Today, al Qaeda and its offshoots retain broader connections to London than to any other city in Europe, according to evidence from terrorist prosecutions. Evidence shows at least a supporting connection to London groups or individuals in many of the al Qaeda-related attacks of the past seven years. Among them are the 1998 U.S. Embassy bombings in Kenya and Tanzania; the assassination of Afghan militia leader Ahmed Shah Massoud on Sept. 9, 2001; outer rings of the Sept. 11 conspiracy, involving Moussaoui and the surveillance of financial targets in Washington and New York; Reid’s attempted shoe bomb attack in December 2001; and the murder of Wall Street Journal reporter Daniel Pearl in 2002.

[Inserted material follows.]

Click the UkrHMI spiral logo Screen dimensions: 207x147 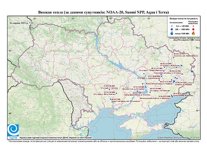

The evidence in these and other cases describes al Qaeda connections here as remarkably diverse, ranging from the core organization’s early formation through its phase of elaborately planned global strikes between 1999 and 2001, to its more recent period of diffuse franchises and younger volunteers to an attack this week that authorities here said bears al Qaeda’s stamp. In the 1980s and 1990s, between 300 and 600 British citizens passed through Afghan training camps, officials here have acknowledged. Today, several recent cases suggest the seeding of a new generation of British residents who traveled as volunteers to fight with the insurgency in Iraq.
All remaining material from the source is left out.